____ VORLIEGENDER TEXT

Einen weiteren Impuls lieferte eine Wanderausstellung des Vereins Palliative Care, die 2011 im Foyer des APH Wier gastierte. In diesem Zusammenhang wurde auch das Bedürfnis der Bewohner deutlich, dass man über diesen letzten Lebensteil sprechen wolle. Im Rahmen der Ausstellung wurde gemeinsam mit dem Spital Wattwil auch ein Informationsabend zum Thema Patientenverfügungen  veranstaltet. «Das war für einige, als sei dadurch eine Tür aufgegangen», lässt Monika Rutz wissen. Im Alters- und Pflegeheim Ebnat-Kappel reagierte man auf diese Signale und begann damit, 2011 den ersten Teil eines umfassenden Palliative-Konzeptes auszuarbeiten. Dieser erste Teil bezieht sich auf die Feststellung und Behandlung von Schmerzen. In Zusammenarbeit mit den Hausärzten wurde das gesamte Pflegepersonal darauf geschult, wie der individuelle Schmerz erfasst werden und wie dieser optimal behandelt werden kann. «Durch dieses Konzept befasst man sich auch viel intensiver mit dem einzelnen Menschen», streicht Monika Rutz die Vorteile heraus.

Eine gemeinsame Haltung
«Wir bieten 115 Bewohnerinnen und Bewohner ei n zu Hause und haben entsprechend viele Mitarbeitende. Deshalb ist es wichtig, über solche Themen im Gespräch zu sein und eine gemeinsame Haltung und einen gemeinsamen Weg in solchen Fragen zu finden», erläutert Monika Rutz die Bedeutung des Konzeptes. So hat man sich im vergangenen Jahr auch gemeinsam in einer moderierten Diskussionsrunde darauf verständigt, dass es im APH Ebnat-Kappel keine aktive Sterbehilfe im Sinne des begleiteten Suizids gibt. «Auch wenn man diesen Wunsch respektieren muss, wollen wir uns stattdessen darauf konzentrieren, den Bewohnern das Leben bis zum Schluss lebenswert und schmerzarm zu gestalten», erklärt Monika Rutz diese Grundsatzentscheidung. Und obgleich es Bewohner gibt, die einem entsprechenden Verein angeschlossen sind, hat davon bislang auch noch niemand Gebrauch gemacht.

________
____ DATEN

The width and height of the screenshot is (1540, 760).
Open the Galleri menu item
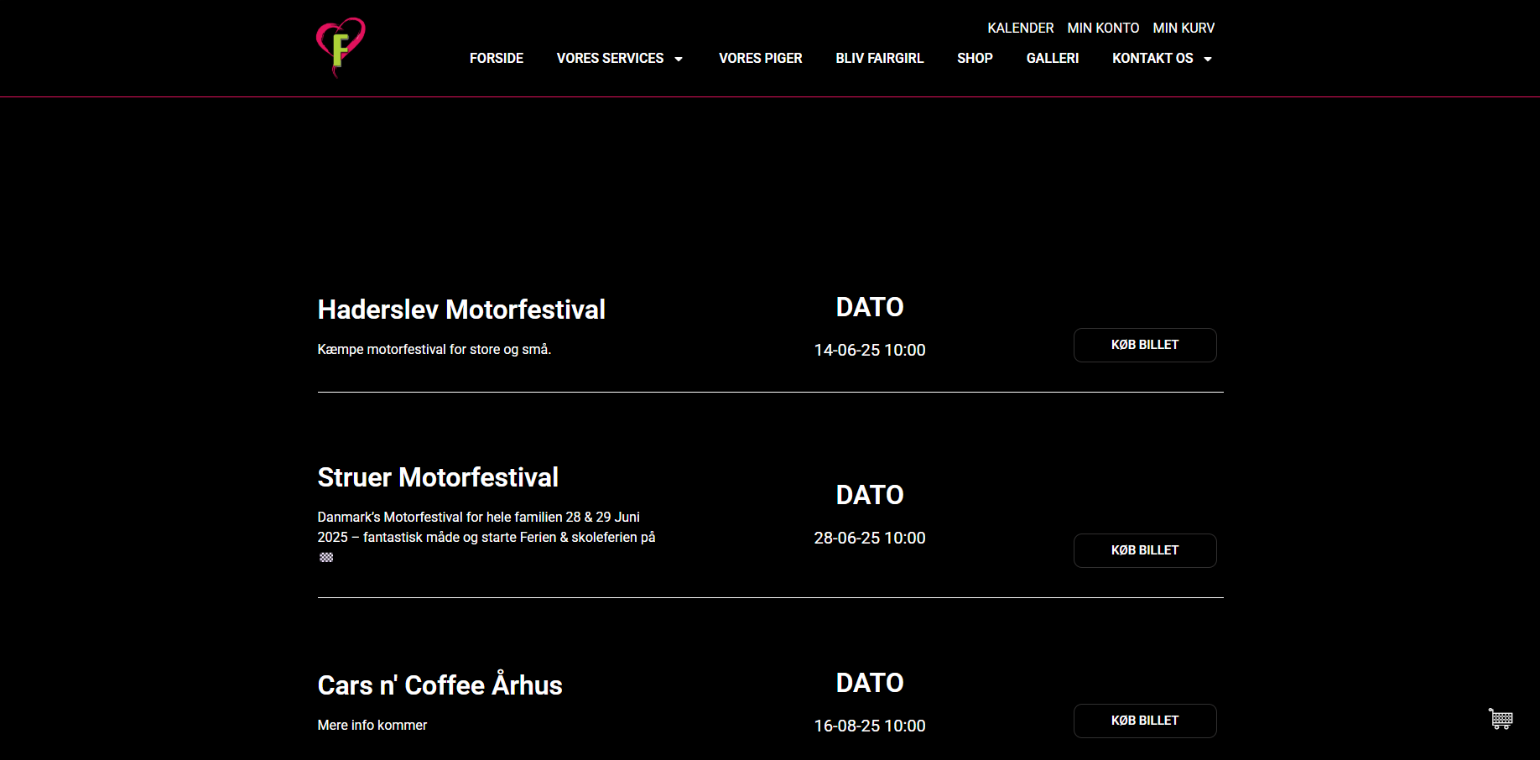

________

## AUFGABEN
- A) Worauf bezieht sich laut dem Text zum Palliativkonzept der erste Teil des Konzeptes?
- B) Erklären Sie anhand des Textes zum Palliativkonzept, warum es nach Monika Rutz wichtig ist, eine gemeinsame Haltung in solchen Fragen zu finden.
- C) Bitte führen Sie den Text zum Palliativkonzept im Anschluss an seinen letzten Satz fort.

## ANTWORTEN JE AUFGABE
- A) Auf die Feststellung und Behandlung von Schmerzen.

- B) Das Heim bietet 115 Bewohnerinnen und Bewohnern ein Zuhause und hat entsprechend viele Mitarbeitende. Deshalb ist es wichtig, über solche Themen im Gespräch zu sein und einen gemeinsamen Weg zu finden.

- C)
In diesem Jahr hat das gesamte Personal des APH Ebnat-Kappel eine Grund-Schulung zum Thema «Leben bis zuletzt und in Frieden sterben», erhalten. «Dabei konnte auch jeder für sich klären, was Sterben für ihn bedeutet und welche Haltung er dazu hat», erklärt Monika Rutz. Denn bei Palliative-Care geht es nicht zuletzt darum, vorbereitet zu sein und sich frühzeitig mit Fragen und Situationen auseinander zu setzen. Ganz in diesem Sinne arbeitet Monika Rutz auch an der Vernetzung des APH mit anderen Stellen, die sich mit Palliative Care befassen. Als Vorstandsmitglied im Verein Hospizgruppe Toggenburg-Neckertal und als Mitglied im Forum Palliative-Care Toggenburg engagiert sie sich nicht zuletzt auch für die Öffentlichkeitsarbeit und Wissensvermittlung zum Thema, betrifft es doch als Angehörigen oder Betroffenen auch jeden Menschen irgendwann.

Würdiges Gedenken
Ganz in diesem Sinne führt das APH Ebnat-Kappel auch jedes Jahr einen öffentlichen Anlass zum Thema durch. Zudem wird auch der Einbezug der Angehörigen gross geschrieben und beispielsweise auf Wunsch ermöglicht, dass diese zur Begleitung ihrer Angehörigen im APH übernachten können.  Auf viel Zuspruch stösst auch die seit vier Jahren durchgeführte Gedenkfeier, die jeweils im November stattfindet. Hier wird noch einmal jeder verstorbene Bewohner mit persönlichen Worten, einem projizierten Bild und dem Entzünden einer Kerze verabschiedet. «Dies ist immer ein Anlass mit einer besonderen Stimmung, der das Sterben als Teil des Lebens mit Würde bedenkt und zeigt, dass man nicht einfach weg ist und alles wie gehabt weitergeht», so Monika Rutz. Sie selbst hat schon viele Menschen in ihren letzten Stunden begleitet und kann deshalb aus Erfahrung sagen: «Palliative-Care ist voller Leben.» So wird man sich als nächstes auch den Themenbereichen des Symptom-Managements wie beispielsweise der Übelkeit, der Atemnot, der Angst oder der chronischen Müdigkeit, der Fatigue, annehmen.